» EXCERPTED TEXT
- - - -

# Characters who DON'T give the guy who can kill them lip?



## EdLincoln (Mar 14, 2019)

There are certain tropes I see so often it makes me want to seek the opposite. 

There are A LOT of stories where there is a character who has enormous power over the hero, and the hero bravely stands up to/mocks them.  The powerful character can be a Master Vampire, Prince, Alien Conqueror, or god.  He's usually the villain, but for some weird reason he's sometimes the love interest. It's supposed to be heroic, but (depending on the context) often seems just dumb. It's particularly egregious if the hero grew up as the bottom tier in an oppressive dystopia...characters that do that would tend to not live to adulthood in those environments. 

Can anyone think of books where the hero is very polite to the awesomely powerful guy (or gal)?  Perhaps quietly keeps his anger secret while plotting against them?  Or tries to guage whether honesty would be fatal?


----------



## Robert Zwilling (Mar 15, 2019)

- - - -

» PROBLEMS
A) Do these statements agree with the forum thread about heroes who mock powerful characters? Answer yes or no for each and quote the deciding words. (i) The post says the powerful character is always the villain. (ii) The poster asks for books where the hero hides anger while plotting against the powerful one. (iii) The opening post is dated Mar 15, 2019.
B) Could you write what comes next in the forum thread about heroes who mock powerful characters, starting with the reply under the last header shown?

- - - -

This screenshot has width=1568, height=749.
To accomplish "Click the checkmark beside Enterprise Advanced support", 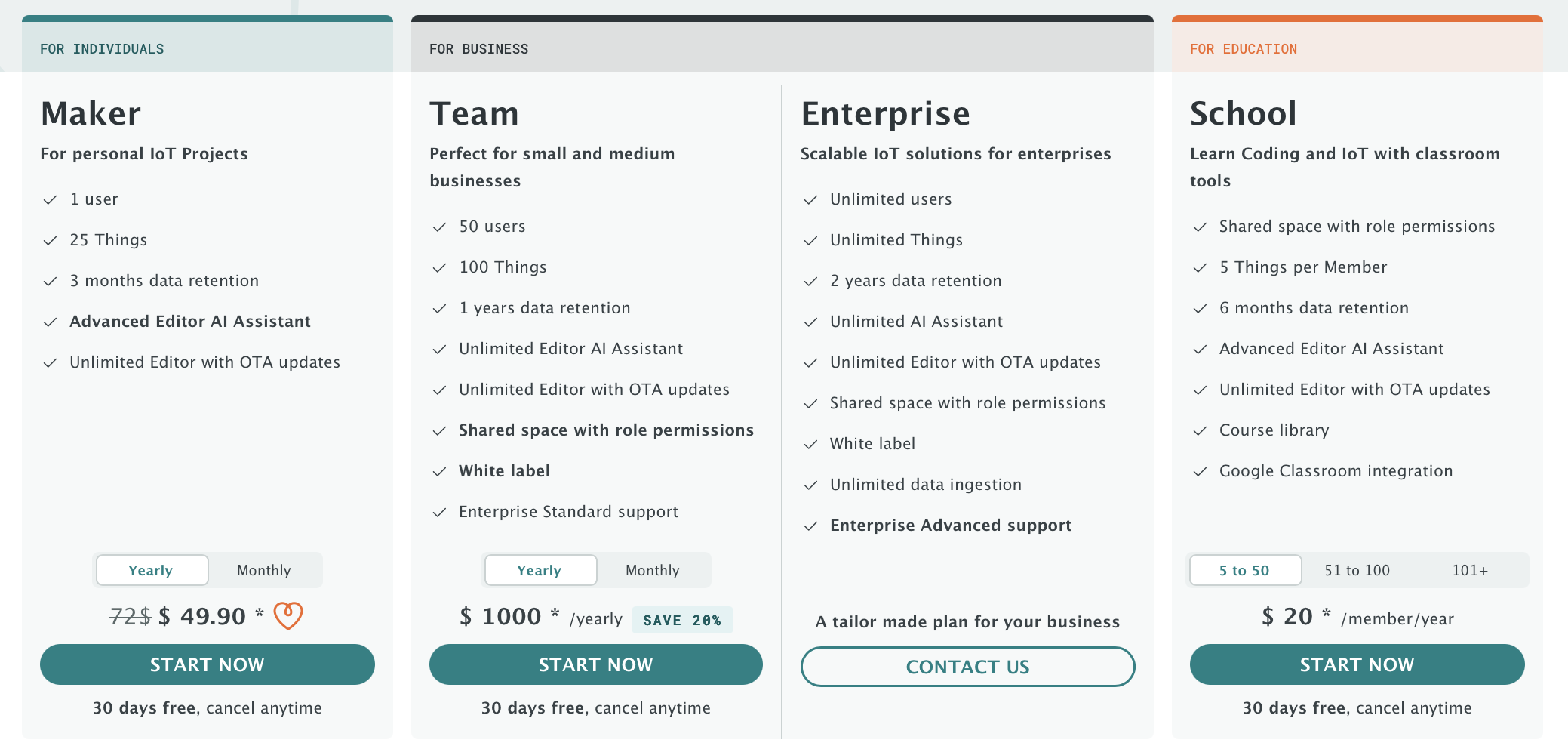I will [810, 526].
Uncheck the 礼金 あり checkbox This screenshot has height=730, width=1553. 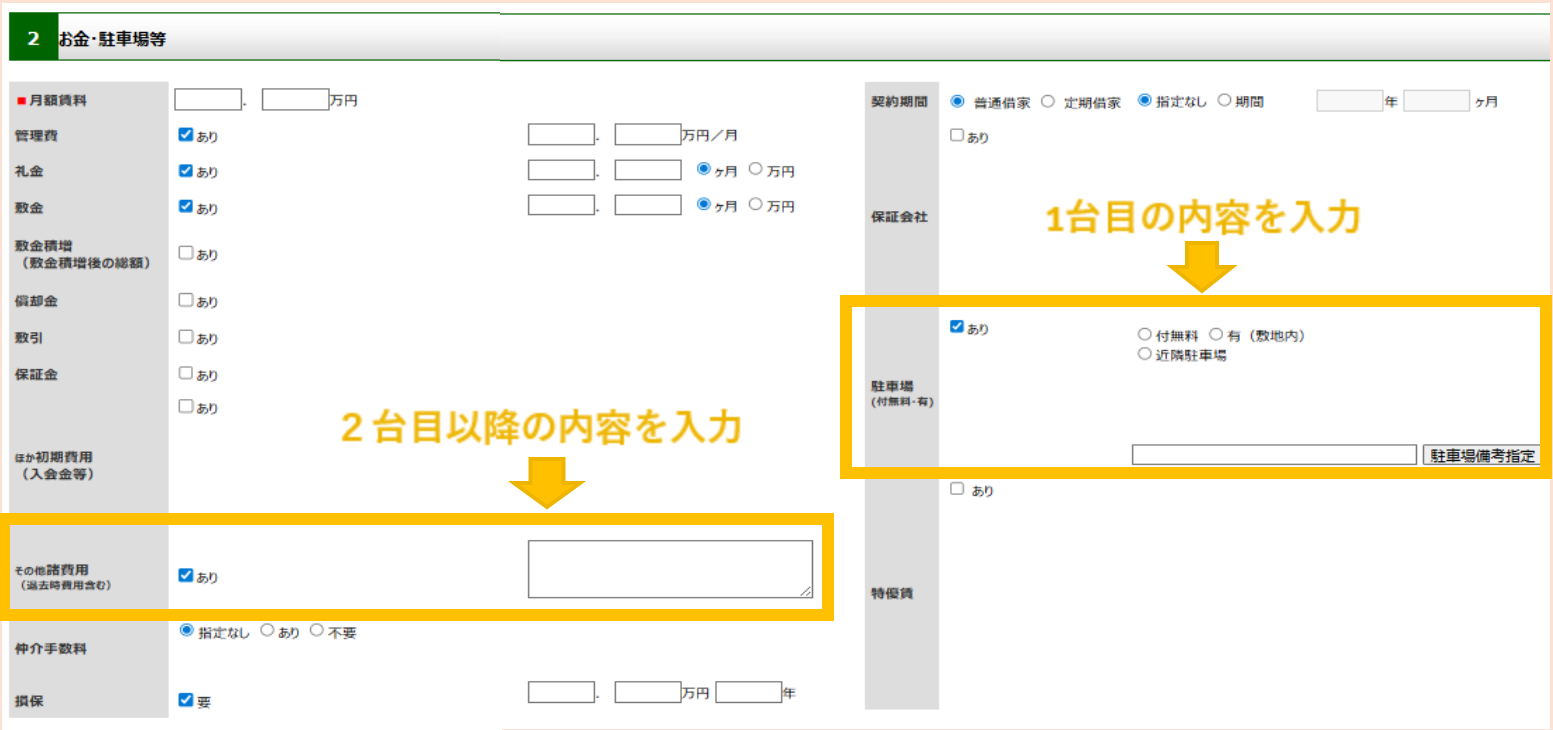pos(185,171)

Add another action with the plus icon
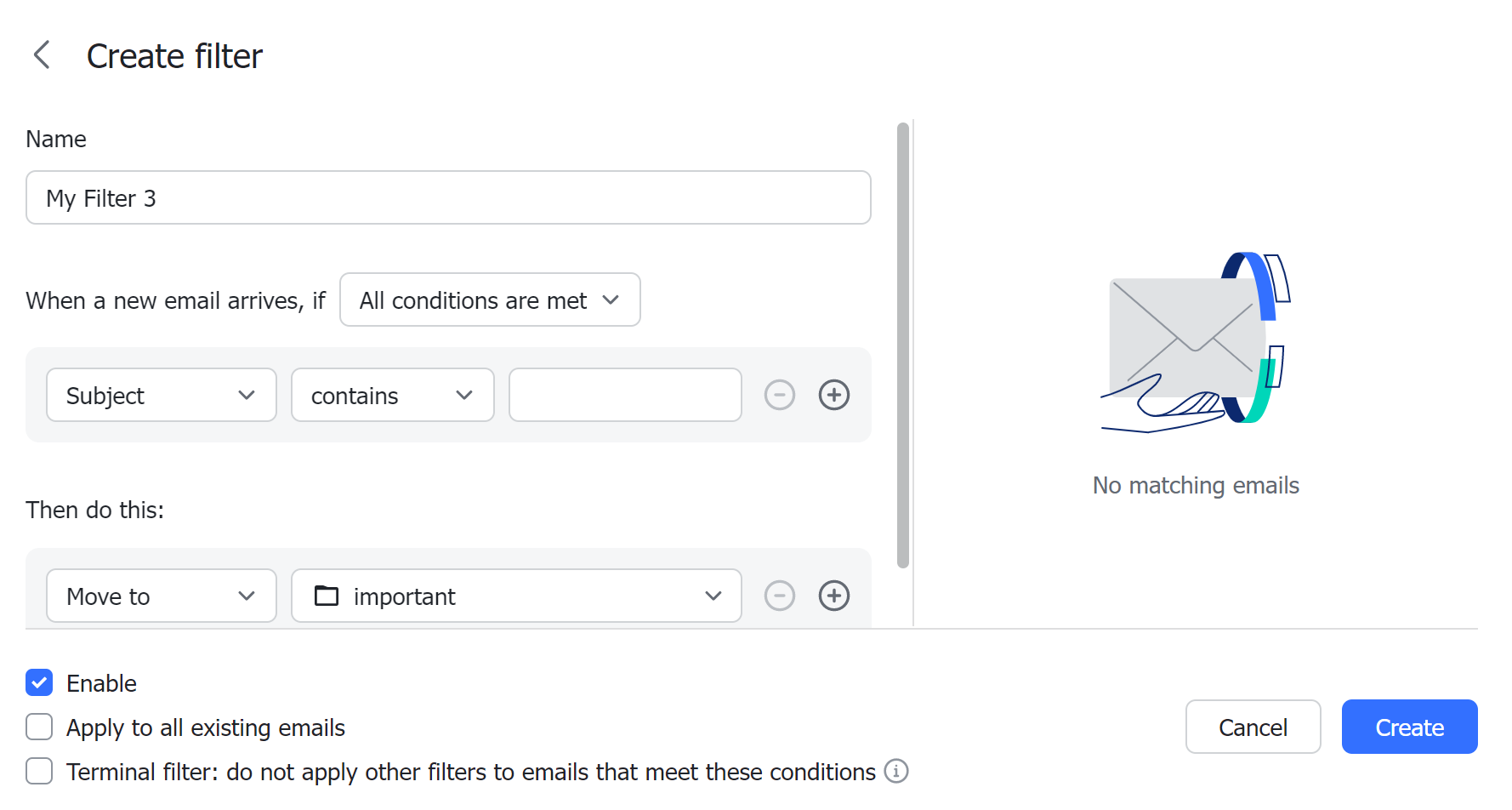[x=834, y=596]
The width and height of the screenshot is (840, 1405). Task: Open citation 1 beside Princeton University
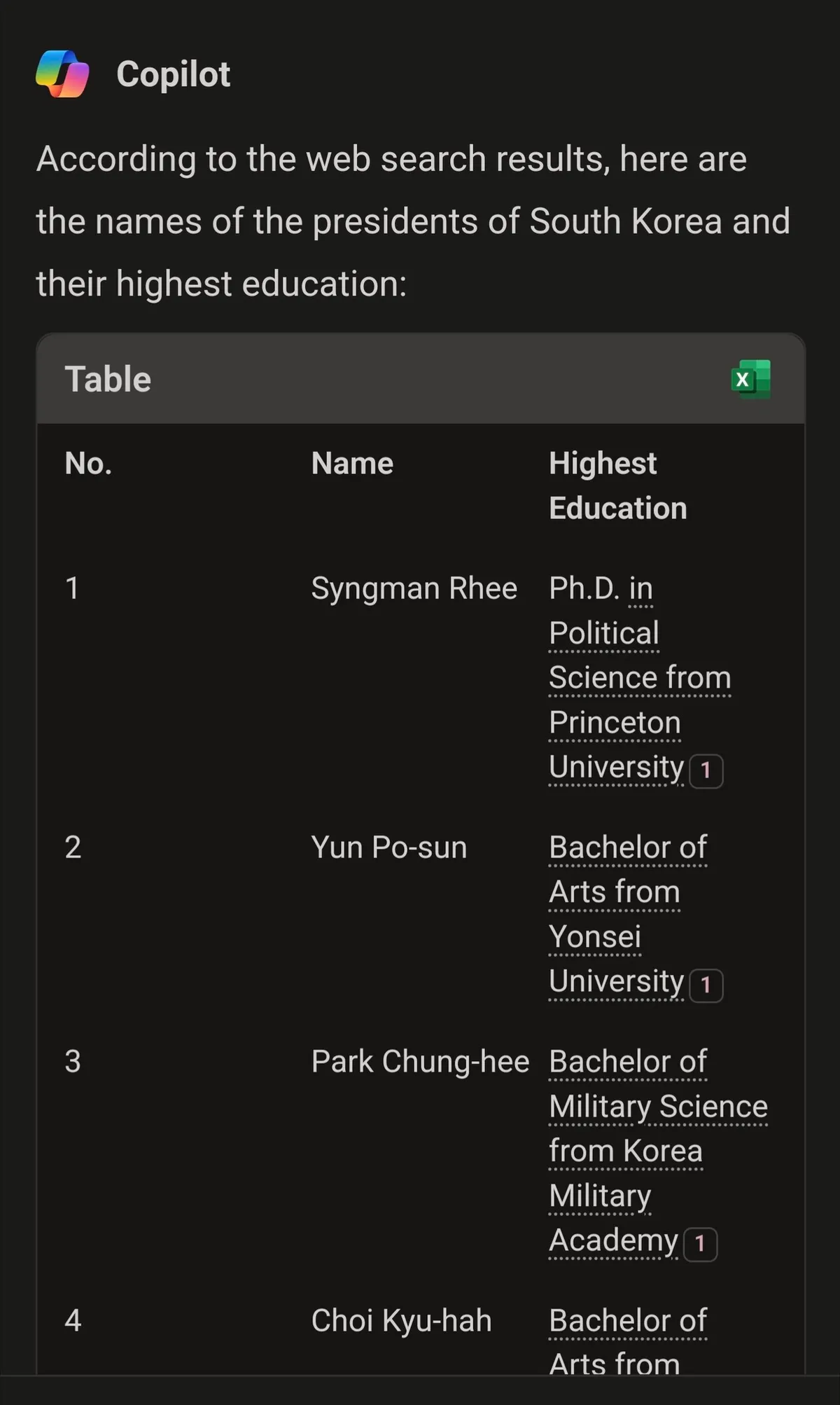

- - - -

» ANSWER LIST
A)
(i) No: "He's usually the villain, but for some weird reason he's sometimes the love interest."
(ii) Yes: "Perhaps quietly keeps his anger secret while plotting against them?"
(iii) No: "EdLincoln (Mar 14, 2019)"

B)
People probably expect the hero to give a speech that shows the hero isn't afraid while the villain in their moment of superiority would not attack the hero, of course if the villain forcefully attacked, that character's role could easily be over and a new character would have to be introduced or more likely a minor character would have to to step up to a major role. I can't think of anything current, just bits and pieces from older non scifi/fantasy material. An alternative to being polite or overly boastful, the character could respond in a skillfully sarcastic manner which would mean more to the reader than to the villain. When reading about an encounter, perhaps a polite reply would be anticlimatic to the pace of the story. Carefully crafted sarcastic replies that say something meaningful and keep the momentum rolling are probably harder to write than boastful responses.


----------



## -K2- (Mar 15, 2019)

1984

K2


----------



## EdLincoln (Mar 15, 2019)

I guess what bothers me isn't so much the Epic Confrontation between the hero and the villain at the end.  It bothers me more when it's a class based Medieval or Dystopian society and the peasant is plucky and rude to the Prince from day one.  I recently read a book set in a Medieval Dystopia (Bonus Points for combining both!) where the peasant girl was constantly rude to the prince (who was also a powerful wizard).  Didn't fit with the setting and seemed kind of dumb.  There is also a whole genre of Plucky Action Girl Heroines who stand up to Ancient Powerful Master Vampires and are rude to them...then end up a couple after 6 books.  That one has gotten really old to me.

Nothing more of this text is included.